Your instructions —
Omit every picture. Return all other data as it stands.

Data shown —
┄┄┄┄┄┄┄┄┄┄┄┄┄┄┄┄┄┄┄┄
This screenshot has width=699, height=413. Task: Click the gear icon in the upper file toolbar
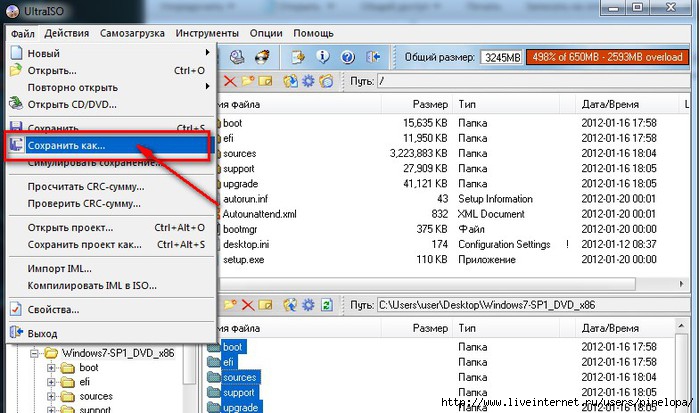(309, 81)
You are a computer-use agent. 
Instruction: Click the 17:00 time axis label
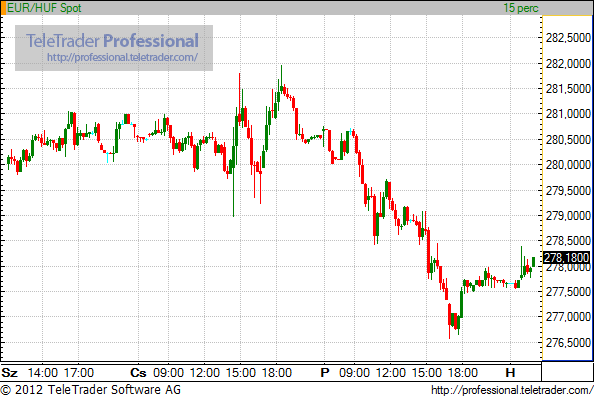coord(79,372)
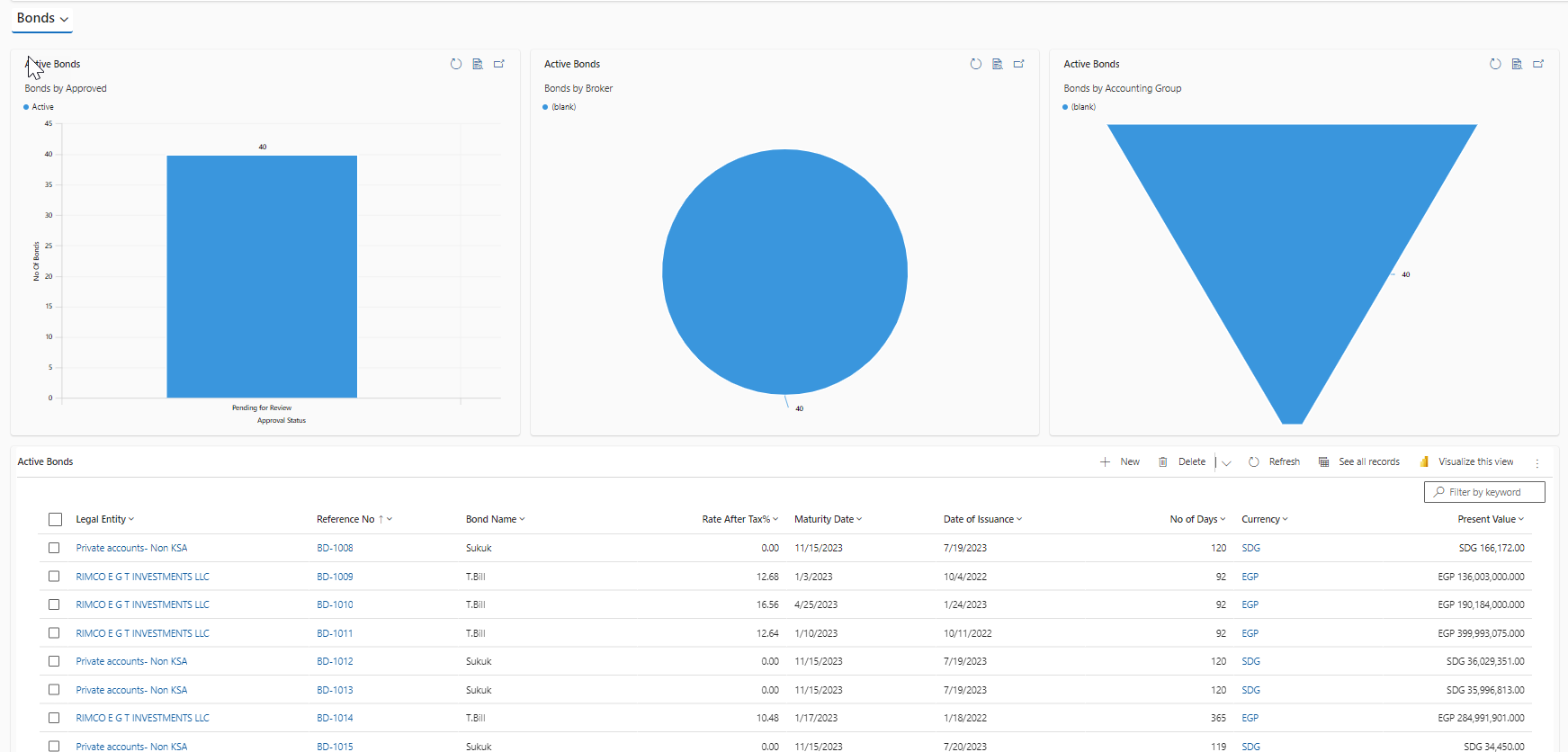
┄┄┄┄┄┄┄┄┄┄┄┄┄┄┄┄┄┄┄┄
Task solution —
This screenshot has width=699, height=413. Task: Click the gear icon in the upper file toolbar
(309, 81)
You are a computer-use agent. 
Instruction: Click the 17:00 time axis label
coord(79,372)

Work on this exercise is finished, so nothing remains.